3.5. Analytical Validation

The analytical validation was conducted in accordance with the FDA and EMA latest guidelines [34,35] and the Official International Association for Therapeutic Drug Monitoring and Clinical Toxicology Guideline [29] for DBS-specific assessments.

3.5.1. Selectivity, Sensitivity, and Linearity

To evaluate the presence of potential interfering substances, 6 blank samples, each obtained from a different healthy volunteer, were analyzed. The method was considered selective if no peak attributable to interfering components is observed at the retention times of the analytes or the ISs in the blank samples with a peak intensity of ≥20% of the analyte response and ≥5% of the IS response at LLOQ level.
The method sensitivity was evaluated by analyzing LLOQ samples prepared in quintuplicate in three runs (during the within and between accuracy and precision evaluation; see Section 3.5.3). The LLOQ response should be 5 times higher than that of the zero samples and have a signal-to-noise (S/N) ratio of ≥10; precision should be ≤20%, while accuracy should be between 80 and 120% for at least 67% of the samples.
Calibration curves were generated using eight non-zero calibration standards (concentrations are listed in Table S9). Linearity was evaluated using two different sets of eight calibrators in 5 analytical runs corresponding to 5 working days. A linear regression model with a weighting factor of 1/x2 was applied. Accuracy, obtained as back-calculated concentrations, of each calibrator should be between 85 and 115% (80–120% for the lower limit of quantification, LLOQ). The precision, calculated as CV%, should be ≤15%.

3.5.2. Carryover

With the exception of letrozole, the presence of carryover effects was found for all analytes in previously published methods in plasma matrix [36,37,38,39]. This phenomenon was assessed by injecting extracted blank DBS samples after analyzing the upper limit of quantification (ULOQ). The residual signals of the analytes in the blank DBS should be <20% of the LLOQ and <5% of the IS.

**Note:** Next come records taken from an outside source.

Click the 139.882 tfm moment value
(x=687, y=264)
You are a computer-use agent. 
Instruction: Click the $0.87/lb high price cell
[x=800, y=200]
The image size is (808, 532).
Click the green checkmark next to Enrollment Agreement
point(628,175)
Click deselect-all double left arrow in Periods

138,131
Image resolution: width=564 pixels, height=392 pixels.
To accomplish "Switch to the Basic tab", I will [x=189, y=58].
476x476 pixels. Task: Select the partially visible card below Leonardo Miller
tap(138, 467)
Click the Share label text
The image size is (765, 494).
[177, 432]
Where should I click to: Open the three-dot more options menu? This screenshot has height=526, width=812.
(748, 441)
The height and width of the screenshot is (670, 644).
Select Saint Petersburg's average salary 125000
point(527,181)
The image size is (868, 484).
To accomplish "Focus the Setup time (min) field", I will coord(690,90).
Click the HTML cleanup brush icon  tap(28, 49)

3.5.3. Accuracy and Precision

Accuracy and precision were evaluated using LLOQ, QCL, QCM, and QCH samples prepared in quintuplicate. These samples were analyzed within a single working day (within-run) and across three different analytical runs on separate days (between-run). The measured concentrations needed to be within ±15% of the nominal value (accuracy range: 85–115%) with a CV% of ≤15% for 67% of the samples at each concentration level. For LLOQ samples, the accuracy range was set to 80–120%, with precision ≤ 20%.

3.5.4. Hematocrit Effect

Although the whole punch analysis after volumetric application of a fixed volume of blood can nullify the Hct-based area bias, the effect of Hct on recovery and matrix effect could still be an issue. Both the Hct-based recovery bias and the Hct-based matrix effect bias can affect the precision and accuracy of the analytical result. For this reason, the effect of Hct on analyte quantification was evaluated using LLOQ, QCL, QCM, and QCH samples prepared in sextuplicate at Hct levels of 22% and 55%. These samples were quantified using a calibration curve prepared with blood at an Hct of 36%. The impact of Hct was assessed by evaluating the accuracy and precision of the measurements.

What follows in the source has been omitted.